Entries taken from a collection
=== Section Start ===

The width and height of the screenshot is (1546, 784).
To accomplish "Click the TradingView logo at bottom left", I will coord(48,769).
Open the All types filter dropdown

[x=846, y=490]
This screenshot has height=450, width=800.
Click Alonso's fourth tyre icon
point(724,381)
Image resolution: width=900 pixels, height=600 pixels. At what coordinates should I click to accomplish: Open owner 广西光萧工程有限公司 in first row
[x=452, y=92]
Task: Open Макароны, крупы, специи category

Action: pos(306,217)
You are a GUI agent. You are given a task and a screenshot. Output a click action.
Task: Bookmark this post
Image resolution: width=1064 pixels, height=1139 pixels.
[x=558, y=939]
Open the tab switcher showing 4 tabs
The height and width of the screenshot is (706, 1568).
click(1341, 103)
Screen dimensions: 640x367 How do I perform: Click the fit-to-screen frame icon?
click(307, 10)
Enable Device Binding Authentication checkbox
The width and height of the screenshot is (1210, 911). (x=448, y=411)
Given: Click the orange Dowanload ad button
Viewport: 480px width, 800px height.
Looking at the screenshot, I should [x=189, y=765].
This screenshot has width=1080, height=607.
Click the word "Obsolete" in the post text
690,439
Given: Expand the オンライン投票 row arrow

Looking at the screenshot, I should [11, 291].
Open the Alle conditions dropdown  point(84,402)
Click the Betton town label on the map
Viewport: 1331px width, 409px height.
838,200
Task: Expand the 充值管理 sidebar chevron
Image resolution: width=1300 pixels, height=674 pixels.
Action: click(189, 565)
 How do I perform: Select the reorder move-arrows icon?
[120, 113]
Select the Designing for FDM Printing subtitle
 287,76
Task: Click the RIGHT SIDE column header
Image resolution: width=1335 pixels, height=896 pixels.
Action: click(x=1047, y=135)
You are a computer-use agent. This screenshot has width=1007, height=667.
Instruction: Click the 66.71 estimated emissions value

=== Section End ===

### Assigned task:
Retype the records above in full, with no differences.

### Task response:
The width and height of the screenshot is (1546, 784).
To accomplish "Click the TradingView logo at bottom left", I will coord(48,769).
Open the All types filter dropdown

[x=846, y=490]
This screenshot has height=450, width=800.
Click Alonso's fourth tyre icon
point(724,381)
Image resolution: width=900 pixels, height=600 pixels. At what coordinates should I click to accomplish: Open owner 广西光萧工程有限公司 in first row
[x=452, y=92]
Task: Open Макароны, крупы, специи category

Action: pos(306,217)
You are a GUI agent. You are given a task and a screenshot. Output a click action.
Task: Bookmark this post
Image resolution: width=1064 pixels, height=1139 pixels.
[x=558, y=939]
Open the tab switcher showing 4 tabs
The height and width of the screenshot is (706, 1568).
click(1341, 103)
Screen dimensions: 640x367 How do I perform: Click the fit-to-screen frame icon?
click(307, 10)
Enable Device Binding Authentication checkbox
The width and height of the screenshot is (1210, 911). (x=448, y=411)
Given: Click the orange Dowanload ad button
Viewport: 480px width, 800px height.
Looking at the screenshot, I should [x=189, y=765].
This screenshot has width=1080, height=607.
Click the word "Obsolete" in the post text
690,439
Given: Expand the オンライン投票 row arrow

Looking at the screenshot, I should [11, 291].
Open the Alle conditions dropdown  point(84,402)
Click the Betton town label on the map
Viewport: 1331px width, 409px height.
838,200
Task: Expand the 充值管理 sidebar chevron
Image resolution: width=1300 pixels, height=674 pixels.
Action: click(189, 565)
 How do I perform: Select the reorder move-arrows icon?
[120, 113]
Select the Designing for FDM Printing subtitle
 287,76
Task: Click the RIGHT SIDE column header
Image resolution: width=1335 pixels, height=896 pixels.
Action: click(x=1047, y=135)
You are a computer-use agent. This screenshot has width=1007, height=667.
Instruction: Click the 66.71 estimated emissions value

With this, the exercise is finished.